[Task brief] Once you find the line with "Given: Maximize the" in the data that follows, repeat it and every line after it exactly, through the line with "Image resolution: width=1456".

----------------

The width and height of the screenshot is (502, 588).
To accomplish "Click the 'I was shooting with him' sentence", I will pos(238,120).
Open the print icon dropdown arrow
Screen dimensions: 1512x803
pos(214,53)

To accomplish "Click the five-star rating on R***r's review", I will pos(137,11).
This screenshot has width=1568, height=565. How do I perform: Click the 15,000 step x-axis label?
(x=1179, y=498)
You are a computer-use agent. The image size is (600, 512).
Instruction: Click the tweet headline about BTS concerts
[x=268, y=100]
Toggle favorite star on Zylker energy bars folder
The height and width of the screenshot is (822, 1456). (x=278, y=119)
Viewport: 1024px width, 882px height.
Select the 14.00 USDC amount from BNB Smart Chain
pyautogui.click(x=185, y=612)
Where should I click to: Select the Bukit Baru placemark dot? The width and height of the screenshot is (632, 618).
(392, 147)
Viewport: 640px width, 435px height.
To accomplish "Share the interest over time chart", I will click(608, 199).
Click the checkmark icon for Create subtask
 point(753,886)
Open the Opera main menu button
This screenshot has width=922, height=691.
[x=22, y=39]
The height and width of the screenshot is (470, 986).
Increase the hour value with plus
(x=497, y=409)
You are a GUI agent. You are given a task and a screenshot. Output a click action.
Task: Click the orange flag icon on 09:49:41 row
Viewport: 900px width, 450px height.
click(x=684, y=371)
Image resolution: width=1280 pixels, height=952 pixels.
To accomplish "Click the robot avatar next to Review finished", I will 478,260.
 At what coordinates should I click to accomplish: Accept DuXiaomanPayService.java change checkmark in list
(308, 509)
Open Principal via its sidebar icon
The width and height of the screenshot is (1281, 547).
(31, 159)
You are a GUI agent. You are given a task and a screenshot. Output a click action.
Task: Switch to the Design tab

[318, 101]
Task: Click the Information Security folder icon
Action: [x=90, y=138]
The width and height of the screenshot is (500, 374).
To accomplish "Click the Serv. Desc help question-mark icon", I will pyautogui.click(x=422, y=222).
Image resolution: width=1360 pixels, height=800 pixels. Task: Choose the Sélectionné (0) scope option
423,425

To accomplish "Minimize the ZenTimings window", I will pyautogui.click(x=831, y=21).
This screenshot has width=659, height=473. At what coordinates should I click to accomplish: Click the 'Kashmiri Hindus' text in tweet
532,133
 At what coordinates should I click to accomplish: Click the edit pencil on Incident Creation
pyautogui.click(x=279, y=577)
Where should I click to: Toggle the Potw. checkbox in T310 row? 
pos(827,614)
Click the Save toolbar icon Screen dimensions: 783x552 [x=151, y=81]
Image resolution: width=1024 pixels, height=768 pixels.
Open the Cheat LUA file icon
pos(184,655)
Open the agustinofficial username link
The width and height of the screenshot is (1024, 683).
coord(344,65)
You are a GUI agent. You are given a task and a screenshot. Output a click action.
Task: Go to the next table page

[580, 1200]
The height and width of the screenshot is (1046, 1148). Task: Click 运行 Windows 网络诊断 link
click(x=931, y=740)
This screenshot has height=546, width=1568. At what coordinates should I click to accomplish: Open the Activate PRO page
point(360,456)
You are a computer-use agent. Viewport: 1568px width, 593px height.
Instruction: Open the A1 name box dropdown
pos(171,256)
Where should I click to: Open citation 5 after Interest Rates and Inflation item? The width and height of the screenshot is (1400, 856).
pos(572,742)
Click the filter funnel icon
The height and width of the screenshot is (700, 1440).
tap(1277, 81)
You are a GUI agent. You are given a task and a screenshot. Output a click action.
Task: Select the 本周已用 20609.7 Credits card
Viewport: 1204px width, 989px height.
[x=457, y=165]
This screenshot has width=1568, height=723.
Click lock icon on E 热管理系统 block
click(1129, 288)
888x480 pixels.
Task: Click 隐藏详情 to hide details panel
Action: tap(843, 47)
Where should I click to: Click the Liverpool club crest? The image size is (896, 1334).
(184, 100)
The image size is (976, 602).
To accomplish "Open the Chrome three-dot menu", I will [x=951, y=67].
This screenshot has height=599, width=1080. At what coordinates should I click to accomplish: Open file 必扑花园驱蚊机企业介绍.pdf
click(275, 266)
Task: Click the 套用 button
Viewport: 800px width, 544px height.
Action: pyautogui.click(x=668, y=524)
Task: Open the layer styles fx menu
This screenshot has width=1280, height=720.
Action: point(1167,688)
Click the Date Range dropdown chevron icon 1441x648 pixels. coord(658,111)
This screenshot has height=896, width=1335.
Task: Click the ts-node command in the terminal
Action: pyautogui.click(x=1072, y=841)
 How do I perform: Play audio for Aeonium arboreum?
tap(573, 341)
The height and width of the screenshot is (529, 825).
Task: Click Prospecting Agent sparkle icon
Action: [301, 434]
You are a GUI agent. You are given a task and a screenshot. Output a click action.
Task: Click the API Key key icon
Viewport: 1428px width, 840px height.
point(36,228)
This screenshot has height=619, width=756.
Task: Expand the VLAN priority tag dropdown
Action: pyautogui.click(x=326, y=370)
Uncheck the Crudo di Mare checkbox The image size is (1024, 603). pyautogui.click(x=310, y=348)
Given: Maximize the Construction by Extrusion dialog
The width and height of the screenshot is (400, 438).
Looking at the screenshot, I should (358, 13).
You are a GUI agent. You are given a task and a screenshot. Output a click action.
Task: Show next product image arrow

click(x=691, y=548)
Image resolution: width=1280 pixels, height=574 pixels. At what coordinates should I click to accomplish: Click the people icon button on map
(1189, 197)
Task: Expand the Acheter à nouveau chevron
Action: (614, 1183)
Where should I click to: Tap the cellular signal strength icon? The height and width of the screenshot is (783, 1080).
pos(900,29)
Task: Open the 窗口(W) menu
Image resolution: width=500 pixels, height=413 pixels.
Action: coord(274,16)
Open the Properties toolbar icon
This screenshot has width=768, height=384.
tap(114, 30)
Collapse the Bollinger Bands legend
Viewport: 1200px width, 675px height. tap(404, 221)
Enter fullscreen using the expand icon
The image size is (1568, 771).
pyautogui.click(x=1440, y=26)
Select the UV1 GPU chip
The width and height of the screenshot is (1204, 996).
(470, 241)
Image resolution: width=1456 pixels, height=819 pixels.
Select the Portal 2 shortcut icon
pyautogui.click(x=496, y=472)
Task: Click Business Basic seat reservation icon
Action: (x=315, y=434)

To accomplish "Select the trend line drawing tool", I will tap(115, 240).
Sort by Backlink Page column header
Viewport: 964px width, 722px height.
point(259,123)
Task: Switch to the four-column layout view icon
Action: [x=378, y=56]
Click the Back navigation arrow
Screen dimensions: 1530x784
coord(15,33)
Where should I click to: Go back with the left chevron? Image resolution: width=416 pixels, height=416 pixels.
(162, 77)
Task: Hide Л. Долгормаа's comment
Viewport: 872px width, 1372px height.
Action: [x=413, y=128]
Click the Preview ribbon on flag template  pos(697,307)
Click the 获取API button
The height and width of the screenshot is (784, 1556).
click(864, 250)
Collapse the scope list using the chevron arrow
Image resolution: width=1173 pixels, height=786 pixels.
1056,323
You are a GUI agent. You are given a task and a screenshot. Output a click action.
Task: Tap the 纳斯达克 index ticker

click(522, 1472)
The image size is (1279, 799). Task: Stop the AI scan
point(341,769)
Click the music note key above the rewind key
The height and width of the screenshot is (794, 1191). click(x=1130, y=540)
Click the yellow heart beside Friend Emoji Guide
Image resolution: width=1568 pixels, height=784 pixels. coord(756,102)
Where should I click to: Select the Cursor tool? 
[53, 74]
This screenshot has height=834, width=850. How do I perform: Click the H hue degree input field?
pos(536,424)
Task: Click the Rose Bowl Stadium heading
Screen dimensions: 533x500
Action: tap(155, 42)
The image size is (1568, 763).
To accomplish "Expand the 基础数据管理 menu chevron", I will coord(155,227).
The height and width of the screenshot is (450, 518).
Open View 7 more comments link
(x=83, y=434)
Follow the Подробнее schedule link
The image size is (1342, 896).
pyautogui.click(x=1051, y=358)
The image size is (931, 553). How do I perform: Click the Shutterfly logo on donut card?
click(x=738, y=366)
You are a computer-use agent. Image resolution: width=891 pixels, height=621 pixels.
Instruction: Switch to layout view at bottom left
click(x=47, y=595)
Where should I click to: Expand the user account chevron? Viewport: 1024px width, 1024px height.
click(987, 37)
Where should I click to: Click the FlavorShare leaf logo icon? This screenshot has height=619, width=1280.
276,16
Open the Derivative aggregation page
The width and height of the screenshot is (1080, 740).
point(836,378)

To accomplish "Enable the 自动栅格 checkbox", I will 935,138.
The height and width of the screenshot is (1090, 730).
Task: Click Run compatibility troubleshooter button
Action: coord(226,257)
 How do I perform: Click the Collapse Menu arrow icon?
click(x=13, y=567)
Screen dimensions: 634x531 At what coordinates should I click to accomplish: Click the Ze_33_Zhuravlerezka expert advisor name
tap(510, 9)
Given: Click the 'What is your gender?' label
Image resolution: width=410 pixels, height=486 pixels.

----------------

[Exercise response]
Given: Maximize the Construction by Extrusion dialog
The width and height of the screenshot is (400, 438).
Looking at the screenshot, I should (358, 13).
You are a GUI agent. You are given a task and a screenshot. Output a click action.
Task: Show next product image arrow

click(x=691, y=548)
Image resolution: width=1280 pixels, height=574 pixels. At what coordinates should I click to accomplish: Click the people icon button on map
(1189, 197)
Task: Expand the Acheter à nouveau chevron
Action: (614, 1183)
Where should I click to: Tap the cellular signal strength icon? The height and width of the screenshot is (783, 1080).
pos(900,29)
Task: Open the 窗口(W) menu
Image resolution: width=500 pixels, height=413 pixels.
Action: coord(274,16)
Open the Properties toolbar icon
This screenshot has width=768, height=384.
tap(114, 30)
Collapse the Bollinger Bands legend
Viewport: 1200px width, 675px height. tap(404, 221)
Enter fullscreen using the expand icon
The image size is (1568, 771).
pyautogui.click(x=1440, y=26)
Select the UV1 GPU chip
The width and height of the screenshot is (1204, 996).
(470, 241)
Image resolution: width=1456 pixels, height=819 pixels.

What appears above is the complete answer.